Más tarde lo sabrás. —Respondió, y siguió caminando con total calma. Mirando las casas con cautela.

Las personas que vivían en la colonia Senderos no eran de clase alta, eran más de clase media baja, por lo tanto uno imaginaría que no tendrían mucho a lo cual rascarle. Aunque si se buscaba bien, se podían encontrar casas descuidadas con algo interesante en sus patios. En general era basura, pero lo que para muchos es basura, para otros es dinero. Raymundo pensó y deseó que esa fuera la clase de cosas que robarían.

Todo se vino abajo cuando Carlos se detuvo y después indicó con la vista la casa a la que tenía pensado atacar. Luego siguió caminando con el fin de no parecer sospechosos.

Estaba del otro lado de la calle, tenía un barandal blanco con puntas afiladas (Raymundo no pudo evitar imaginarse empalado del culo a una de las puntas). La puerta se veía destartalada, pero parecía cerrar bien. El inmueble era de dos plantas, con buena pintura y enjarre, la fachada era estilo rústico. Tenía un jardín grande, y un perro mestizo descansaba sobre el césped, bajo la sombra de un naranjo.

En pocas palabras, la familia que vivía ahí tenía dinero. El esposo seguramente era uno de esos ingenieros altaneros y mamones que tenían el ego por encima de los cielos, o algún licenciado marica que se sentaba detrás de un escritorio a ordenar papeles. Por otro lado, la esposa debía de tenerlo como a su único pendejo, quien la mantenía mientras ella iba a esas clases de zumba en las que un instructor marica les enseñaba a bailar. O muy probablemente se revolcaba con Dios sabe cuántos hombres mientras su esposo se partía el lomo.

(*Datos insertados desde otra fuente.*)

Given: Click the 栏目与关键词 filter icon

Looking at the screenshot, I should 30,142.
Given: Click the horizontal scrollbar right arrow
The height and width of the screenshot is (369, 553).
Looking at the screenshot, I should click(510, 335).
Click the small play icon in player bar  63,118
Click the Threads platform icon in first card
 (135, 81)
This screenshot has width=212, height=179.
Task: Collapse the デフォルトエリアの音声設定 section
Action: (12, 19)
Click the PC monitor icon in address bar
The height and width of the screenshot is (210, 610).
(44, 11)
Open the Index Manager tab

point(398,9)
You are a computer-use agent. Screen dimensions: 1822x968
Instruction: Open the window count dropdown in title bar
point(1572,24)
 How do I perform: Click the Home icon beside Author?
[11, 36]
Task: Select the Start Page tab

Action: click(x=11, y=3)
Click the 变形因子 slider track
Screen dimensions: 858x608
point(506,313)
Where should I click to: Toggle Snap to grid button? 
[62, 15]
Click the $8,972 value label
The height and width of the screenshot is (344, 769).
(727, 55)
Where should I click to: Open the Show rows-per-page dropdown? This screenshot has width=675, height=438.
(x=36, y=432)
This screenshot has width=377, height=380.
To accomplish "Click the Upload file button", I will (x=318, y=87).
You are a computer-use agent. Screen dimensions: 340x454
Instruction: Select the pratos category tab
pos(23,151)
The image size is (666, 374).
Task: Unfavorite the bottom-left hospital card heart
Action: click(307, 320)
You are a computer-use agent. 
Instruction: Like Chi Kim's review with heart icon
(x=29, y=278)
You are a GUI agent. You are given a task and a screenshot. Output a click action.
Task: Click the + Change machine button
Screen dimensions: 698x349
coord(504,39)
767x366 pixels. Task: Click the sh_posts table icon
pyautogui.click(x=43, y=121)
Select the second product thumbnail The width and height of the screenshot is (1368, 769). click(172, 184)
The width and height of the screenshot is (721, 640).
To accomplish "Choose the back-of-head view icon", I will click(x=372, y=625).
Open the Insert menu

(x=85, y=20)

Esa es la casa. El jodido perro es más feroz que un oso, pero arrojándole algo de comida lo tendré en la palma de la mano.

—¿Quién vive ahí? —quiso saber Alberto. Raymundo también, solo que no se animó a preguntar primero.

Gilberto Serna, un cabrón viejo presuntuoso. Presume mucho lo que tiene, pero yo pienso que si tuviera suficiente lana no estaría viviendo en esta jodida colonia.

—¿Y qué es lo que vamos a sacar exactamente?

Ese mamón tiene un pequeño cobertizo en la parte trasera de la casa. ¡Un cobertizo! ¿Pueden creerlo? ¿Qué clase de pretensioso hijo de puta tiene un jodido cobertizo? —Ladró. Nadie respondió. Si puede pagarse un cobertizo, es porque guarda buenas herramientas, de esas de las que se consigue buena lana.

Carlos se detuvo y volteó a mirarlos con unos ojos inexpresivos. Debajo de sus estos se creaban bolsas oscuras como si llevara algunos días sin dormir.

Será esta noche. Hoy mismo. Mañana venderemos las cosas y agarraremos buen dinero, ya lo verán.

Los carros pasaban por la calle asfaltada, levantando una pequeña capa de polvo que se expandía cual espuma de feria. Carlos sonrió, y Alberto lo imitó, Ray, por su parte, tuvo que hacer lo mismo. Debía admitir que todo eso sonaba más tentador que trabajar bajo las órdenes de un pendejo, pero cierta incomodidad le preocupaba; ¿qué es lo que tenía en casa?